Aschiana und UNICEF gemeinsam für Afghanistans Kinder

Diese boxenden Mädchen  sind eine Minderheit, quasi eine Elite unter den jungen Menschen in Afghanistan. Denn  es gibt Hundertausende anderer Kinder in Afghanistan, die ohne solche Chancen keine Zukunft haben. Um die sorgt sich Aschiana, eine Nicht-Regierungs-Organisation mit 180 freiwilligen Mitarbeitern.  Über 10 000 Kinder werden von ihnen betreut, erhalten Unterricht im Lesen und Schreiben, im Zeichnen, Sport oder in Musik. Die Aschiana-Mitarbeiter  gehen in die rund 35 Lager rund um Kabul. Dahin wo seit vier, fünf Jahren die Flüchtlinge versuchen zu überleben. Sie bringen Kleidung, Essen und sauberes Wasser. Alle die Dinge, um die sich eigentlich eine verantwortungsvolle  Regierung kümmern müsste. Aschiana- Direktor Mohammad Yousef ist darum auch sehr wütend:“Die afghanischen Politiker sind nicht sozial engagiert. Sie kümmern sich nicht um die Menschen hier, sondern nur um sich selbst und ihr Einkommen“. Seine bittere Bilanz   nach elf Jahren Präsenz der internationalen Truppen :
„ Was hat sich für uns Menschen hier wirklich verbessert? Es ist unsicherer, und korrupter geworden, und es sterben jetzt mehr Zivilisten als früher“. Das ist auch täglich in der „Afghanistan Times „ so nachzulesen. Die Zukunft der Menschen in Afghanistan ist nach dem Abzug der Truppen und nach den Milliarden Dollar, die ins Land gehen werden, alles andere als gesichert. Eine bittere Bilanz.

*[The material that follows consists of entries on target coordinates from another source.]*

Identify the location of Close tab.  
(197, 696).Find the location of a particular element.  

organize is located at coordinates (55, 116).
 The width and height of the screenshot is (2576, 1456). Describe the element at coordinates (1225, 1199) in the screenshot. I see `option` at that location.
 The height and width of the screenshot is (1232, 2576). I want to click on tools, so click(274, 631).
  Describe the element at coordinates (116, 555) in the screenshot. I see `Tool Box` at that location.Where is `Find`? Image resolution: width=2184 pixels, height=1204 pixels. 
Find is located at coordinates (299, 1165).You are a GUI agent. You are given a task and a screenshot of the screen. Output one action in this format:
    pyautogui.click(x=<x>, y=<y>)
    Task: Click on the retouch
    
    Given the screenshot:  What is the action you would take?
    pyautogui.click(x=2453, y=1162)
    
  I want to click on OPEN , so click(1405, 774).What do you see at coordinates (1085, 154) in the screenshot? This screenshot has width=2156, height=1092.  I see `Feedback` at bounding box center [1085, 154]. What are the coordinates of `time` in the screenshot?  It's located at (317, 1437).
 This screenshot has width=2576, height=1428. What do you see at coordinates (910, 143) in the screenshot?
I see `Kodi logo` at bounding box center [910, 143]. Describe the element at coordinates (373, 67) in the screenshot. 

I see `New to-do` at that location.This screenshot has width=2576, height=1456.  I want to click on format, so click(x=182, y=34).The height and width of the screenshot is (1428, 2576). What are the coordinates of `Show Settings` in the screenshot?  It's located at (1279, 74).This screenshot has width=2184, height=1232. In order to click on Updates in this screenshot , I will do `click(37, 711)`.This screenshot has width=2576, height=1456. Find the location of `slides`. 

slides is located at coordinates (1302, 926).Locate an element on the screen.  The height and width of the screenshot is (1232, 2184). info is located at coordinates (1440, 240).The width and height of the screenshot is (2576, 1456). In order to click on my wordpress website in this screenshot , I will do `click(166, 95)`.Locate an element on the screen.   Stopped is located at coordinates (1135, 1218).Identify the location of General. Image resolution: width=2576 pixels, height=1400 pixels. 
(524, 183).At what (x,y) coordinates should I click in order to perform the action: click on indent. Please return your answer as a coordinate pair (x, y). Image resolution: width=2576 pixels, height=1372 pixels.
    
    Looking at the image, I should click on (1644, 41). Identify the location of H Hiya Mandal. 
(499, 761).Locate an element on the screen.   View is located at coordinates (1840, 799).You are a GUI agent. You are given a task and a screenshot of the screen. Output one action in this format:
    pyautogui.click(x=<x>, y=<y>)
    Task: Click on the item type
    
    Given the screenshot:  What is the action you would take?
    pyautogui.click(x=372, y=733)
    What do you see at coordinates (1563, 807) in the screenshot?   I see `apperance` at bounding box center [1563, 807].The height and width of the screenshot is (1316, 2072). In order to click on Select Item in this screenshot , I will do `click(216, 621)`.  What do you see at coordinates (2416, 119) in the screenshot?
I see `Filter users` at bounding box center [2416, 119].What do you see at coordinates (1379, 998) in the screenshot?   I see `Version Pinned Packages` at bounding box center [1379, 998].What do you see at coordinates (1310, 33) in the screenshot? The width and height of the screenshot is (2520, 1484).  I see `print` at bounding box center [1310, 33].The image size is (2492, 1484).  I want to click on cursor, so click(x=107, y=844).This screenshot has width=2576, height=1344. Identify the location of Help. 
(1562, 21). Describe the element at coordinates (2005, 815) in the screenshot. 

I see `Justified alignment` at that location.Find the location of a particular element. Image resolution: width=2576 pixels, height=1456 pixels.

Friedvoller Abschluß: Chicken Kebab und Mangojuice

Mit Muhammad gehen wir ins sein Lieblingslokal: von außen unscheinbar, in einer Straße mit riesigen Löchern. Aber mit einem Garten wo wir auf typisch afghanischen Hochbetten im Schneidersitz Chicken Kebab und das beste Mango-Juice meines Lebens bekommen. Der Lärm, der Staub, die Hektik der Stadt bleiben hier draußen. Am Abend vor Ramadan kommen sie alle, die Kabuler, mit ihren Kindern und Eltern. Da wird gefeiert. Es ist ein versöhnliches Bild das ich am Ende mitnehme in das Flugzeug zurück nach Deutschland. Dennoch: es ist nicht gut, im Land am Hindukusch. Schon gar nicht für Frauen und Kinder.